Respondent submissions

[46]             The Crown submits that the end sentence is appropriate and within range, given that Judge Snell took a lenient approach to starting points and other adjustments, as follows:

(a)Selecting a starting point for the methamphetamine offending below the point of six years that the Crown submitted was appropriate (and the Crown stands by its submissions); identifying an available range below six years, and then selecting the lowest available point within this range.

(b)Electing to consider addiction in relation to all offending, as opposed to only the drug offending (resulting in a greater overall discount).

(c)Reducing the sentence for the firearms offending from three to three and a half years by up to one year, two months, to reflect totality (resulting in an uplift of two years and four months).

(d)Declining to uplift the indicated starting point to reflect earlier relevant convictions, which tended to indicate a more deterrent response was appropriate (over and above what should apply simply in respect of this offending occurring while still on release conditions).

(e)Allowing a full 25 per cent for pleas, despite the overwhelming strength of the Crown case.

[47]             The Crown suggests that, had Judge Snell taken a sterner but still available approach to all the above factors, and a more generous approach to discounts for mitigating factors personal to the offender, the end sentence would have been similar to that which was imposed. Therefore, the result is within range and not manifestly excessive.
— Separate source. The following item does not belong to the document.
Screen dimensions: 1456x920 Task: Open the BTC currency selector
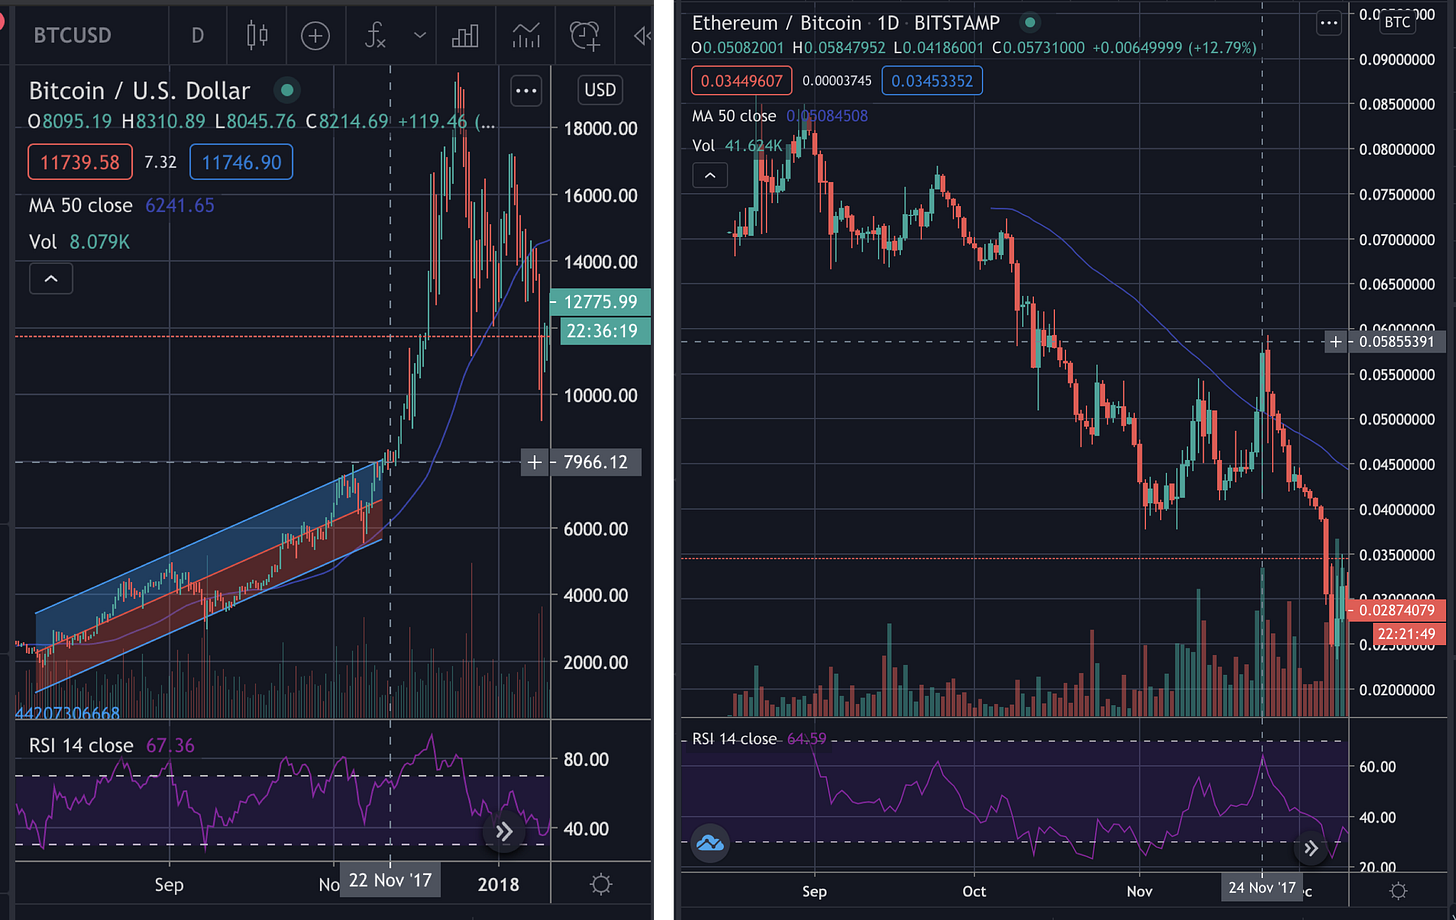tap(1397, 22)
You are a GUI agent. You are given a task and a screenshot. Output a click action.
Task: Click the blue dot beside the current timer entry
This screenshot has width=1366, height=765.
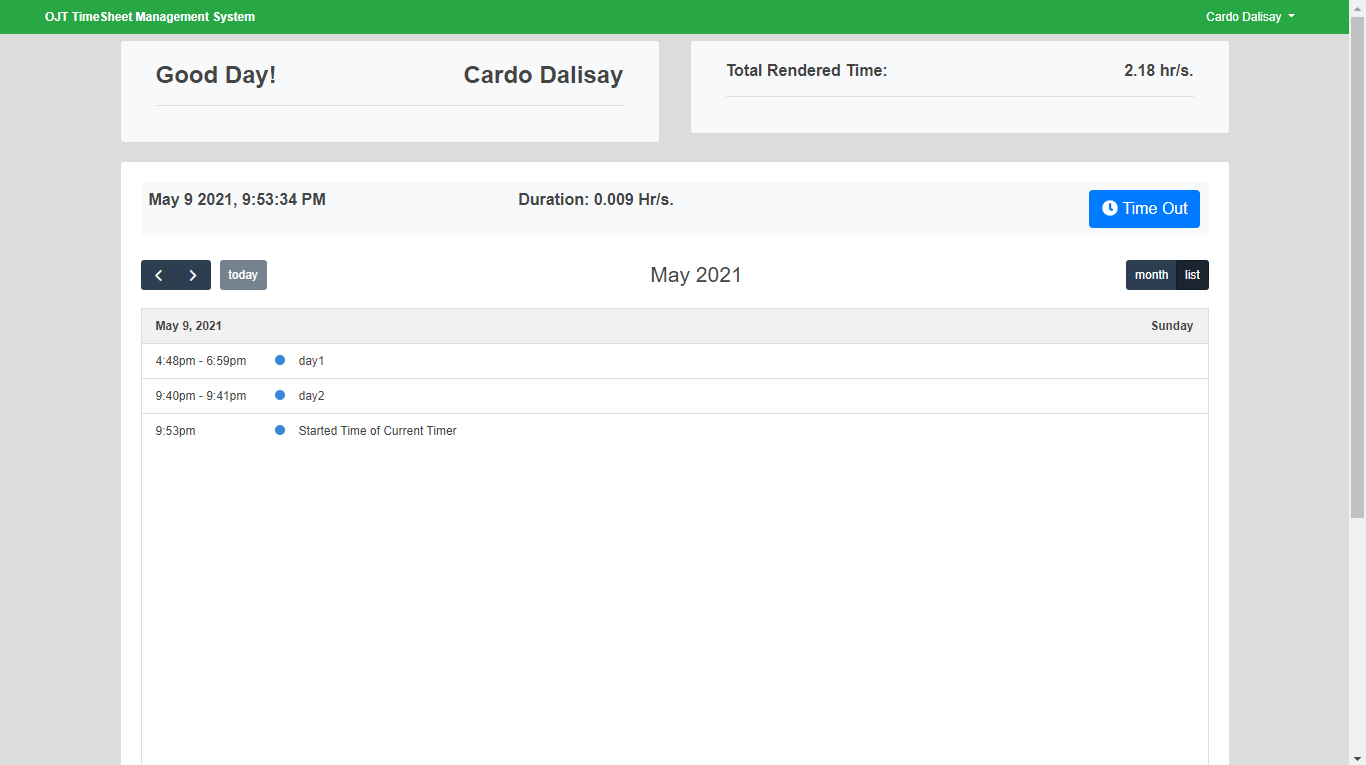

[48]             As to the particular grounds for discounts sought by Mr McRae, the Crown makes the following submissions:

(a) Addiction: Following Zhang, allowances do not turn on “addiction” per se, but the nexus between that addiction and the moral culpability of the offending; self-serving “addiction” claims cannot inform this nexus. It is accepted that Mr McRae’s offending was driven by his compulsion

to acquire and consume methamphetamine. However, how this impacted on his moral culpability has not been quantified. It appears that only the prospect of a significant sentence of imprisonment lead Mr McRae to identify his addiction as problematic.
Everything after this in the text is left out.